- Opdrachten:
**1.** Welk wetsartikel noemt de tekst over het publiceren van rechterlijke uitspraken als grond voor de publicatie van alle uitspraken?
**2.** Pak de tekst over het publiceren van rechterlijke uitspraken weer op en schrijf verder na de laatste zin.

- Tekstfragment:
○ ○ ○ ○ ○

Is elke rechtelijke uitspraak de moeite waard?
Een vraag die in mijn ogen te weinig wordt gesteld is de volgende, misschien iets te ‘stoute’ vraag: Is elke rechterlijke uitspraak wel … de moeite waard? Is de integrale opneming van elke rechterlijke uitspraak wel een goed idee? Laten we eerlijk zijn, sommige rechterlijke uitspraken zijn nu eenmaal niet bijster interessant (denk maar aan een uitspraak waarin een bepaald rechtscollege tot de vaststelling komt dat het onbevoegd is of dat een bepaalde vordering niet meer kan worden ingesteld maar waarbij dat rechtscollege standaardbewoordingen gebruikt om tot die conclusie te komen). Andere uitspraken behelzen dan weer een foute rechtsopvatting (en worden eventueel bijgevolg gecasseerd). Zou het een goed idee zijn om ook dié uitspraken te publiceren? Zou dit niet heel wat (ongewilde) neveneffecten creëren, zoals onder meer de eventueel daarmee gepaard gaande desinformatie en manipulatie?
Stel: een vrederechter uit Gent velt een uitspraak die juridisch compleet ‘fout’ in elkaar zit. Die uitspraak komt toch op de databank terecht, want … alle uitspraken worden gepubliceerd (cf. “de beslissing” in art. 7 wet 5 mei 2019). Zal een – pardon my French – “leek” die zo’n uitspraak leest, met voldoende kennis en kritische ingesteldheid kunnen oordelen over de correctheid van zo’n uitspraak? Wat indien er bijvoorbeeld hoger beroep is ingesteld? Moet die initiële uitspraak dan ook gepubliceerd worden? Moet men er bijvoorbeeld niet voor kiezen om slechts een beperkte hoeveelheid rechtspraak te publiceren, desnoods enkel die in laatste aanleg gewezen, die voldoende wordt geduid (bv. mits verwijzing naar relevante rechtsleer en rechtspraak) en die voldoende “interessant” is?

○ ○ ○ ○ ○

- Gegeven materiaal:

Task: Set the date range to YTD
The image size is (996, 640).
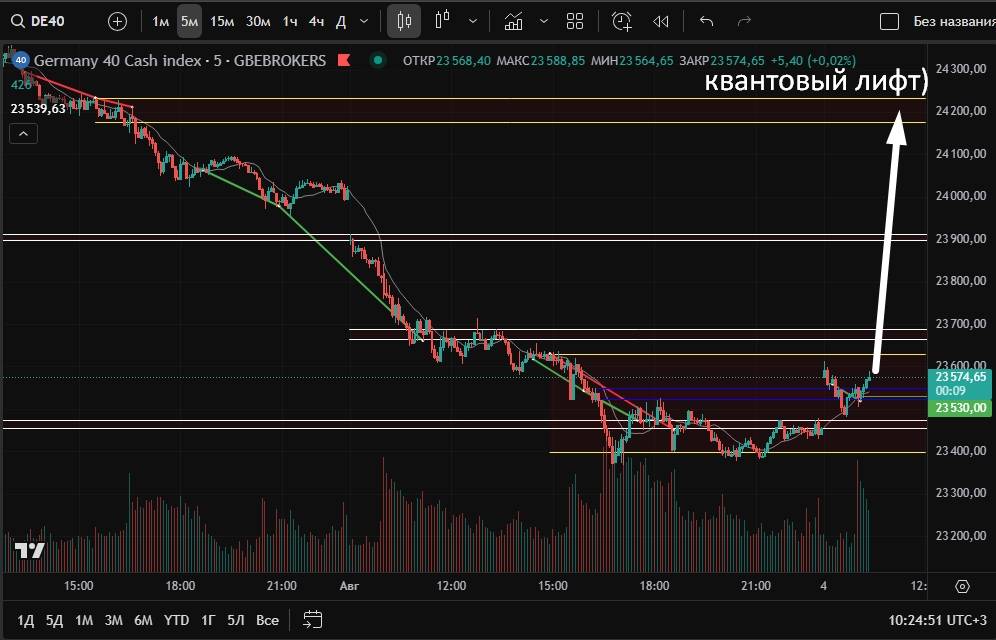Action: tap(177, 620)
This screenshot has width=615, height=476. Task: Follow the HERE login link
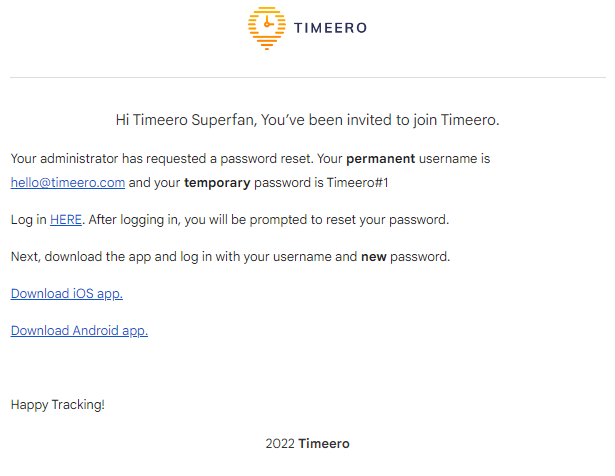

○ ○ ○ ○ ○

- Antwoorden:
**1.** Artikel 7 van de wet van 5 mei 2019.

**2.**
In Nederland gaat men alvast op die manier “selectief” te werk: daar publiceert men immers niet alle rechtspraak. De overheidssite “Rechtspraak.nl” baseert zich op bepaalde selectiecriteria om tot een beperkte hoeveelheid rechtspraak te komen die voor publicatie in aanmerking komt (cf. het “Besluit selectiecriteria uitsprakendatabank Rechtspraak.nl 2012”). Zo wordt een interessante, vatbare hoeveelheid rechtspraak regelmatig bekendgemaakt en dit al sinds 1999.
De “databank van vonnissen en arresten van de rechterlijke orde” laat nog steeds op zich wachten, net omdat er zoveel onduidelijkheden bestaan over het regelgevende kader. Het antwoord van minister van Justitie Vincent van Quickenborne (Open VLD) op een recente schriftelijke vraag voorspelt weinig goeds: “Dit is geen eenvoudig project maar wel een traject dat enkele jaren in beslag zal nemen om tot een volledig resultaat te komen.” Het staat bijna in de sterren geschreven dat er in één van de komende maanden een wet zal komen die de inwerkingtredingsdatum van de wet van 5 mei 2019 wederom zal uitstellen naar een latere datum (1 september 2022?). Men moet in het federaal parlement echter vooral snel werk maken van een degelijk en breed regelgevend kader dat alle problemen voor de creatie van die databank tackelt, opdat men het Phenix-falen nooit meer zal herbeleven …
Andreas Schelfhout – Student derde bachelor in de rechten aan de universiteit van Gent.